Letting people know
If your consultant tells you it’s going to be difficult for you to attend school, college or university during treatment, someone will need to get in touch with them to ask for your place to be kept open until you are back from treatment. You don’t have to say when you’ll return, as this can be decided in the future when you know more about your treatment or feel better. They should be sympathetic to your situation and provide you with any support you need.
Student loans and tuition fees
You may have questions like, how do I sort out my student loan? Will it affect what I’m charged for student fees? Contact your student finance company to tell them about your situation. This will help minimise the amount you're charged for tuition fees if you can't continue with your course.

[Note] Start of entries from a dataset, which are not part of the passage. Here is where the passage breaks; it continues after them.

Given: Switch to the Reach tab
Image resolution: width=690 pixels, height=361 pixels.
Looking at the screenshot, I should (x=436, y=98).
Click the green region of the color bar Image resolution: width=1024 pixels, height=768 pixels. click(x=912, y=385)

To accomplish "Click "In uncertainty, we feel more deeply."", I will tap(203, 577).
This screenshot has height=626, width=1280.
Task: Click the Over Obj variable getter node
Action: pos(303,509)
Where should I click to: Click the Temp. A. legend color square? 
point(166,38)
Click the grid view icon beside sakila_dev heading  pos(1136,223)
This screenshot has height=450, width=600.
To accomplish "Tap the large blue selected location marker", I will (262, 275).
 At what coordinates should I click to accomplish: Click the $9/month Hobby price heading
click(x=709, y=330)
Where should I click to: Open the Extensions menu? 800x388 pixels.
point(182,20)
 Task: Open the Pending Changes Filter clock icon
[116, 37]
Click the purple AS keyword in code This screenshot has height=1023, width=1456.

It's also important to speak to your disability services team to clarify whether your university regards you as 'suspending your studies' or 'withdrawing from education completely'.
If you're renting a place to live while at university but can no longer attend your course, try speaking to your landlord to see whether they'll cancel your contract because of your situation. The CLIC Sargent welfare advice service can give you advice on this. Go to housing for more information about organisations that can help.
Worrying about having to stay back a year, and possibly no longer studying with friends, is understandable. But even if this is the case for you, remember that you never know what opportunities could open up to you.
Make sure you talk to your young people’s community worker or social worker as they could help you find ways to keep engaged with education and your community life, even if you are unable to physically attend.
Updated January 2017, next review due December 2017.